* Start Data provided *
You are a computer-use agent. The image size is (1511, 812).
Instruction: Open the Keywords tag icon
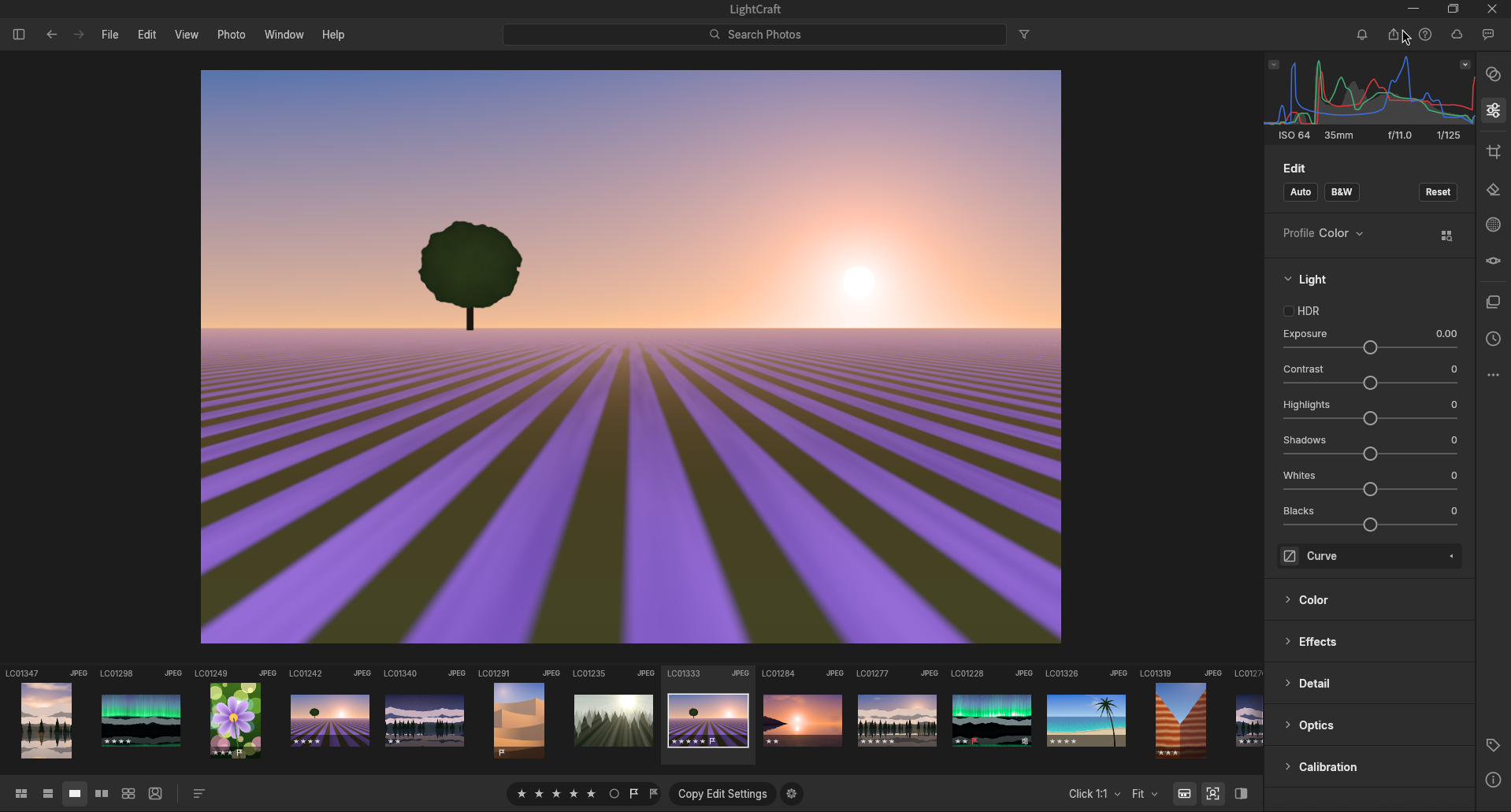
* End Data provided *
* Start Data provided *
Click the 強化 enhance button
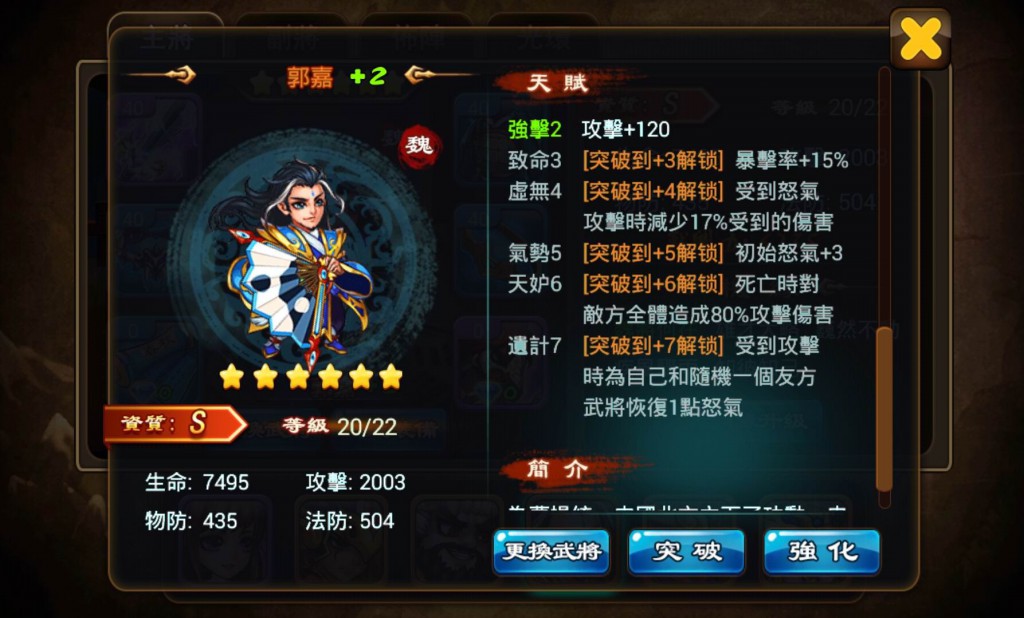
* End Data provided *
* Start Data provided *
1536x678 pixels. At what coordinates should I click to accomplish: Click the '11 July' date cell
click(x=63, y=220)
* End Data provided *
> [Problem details]: Copy out, word for word, the lines from the one containing "1536x678 pixels. At" through the one containing "click(x=63, y=220)", including both of those lines.

> [Full output]:
1536x678 pixels. At what coordinates should I click to accomplish: Click the '11 July' date cell
click(x=63, y=220)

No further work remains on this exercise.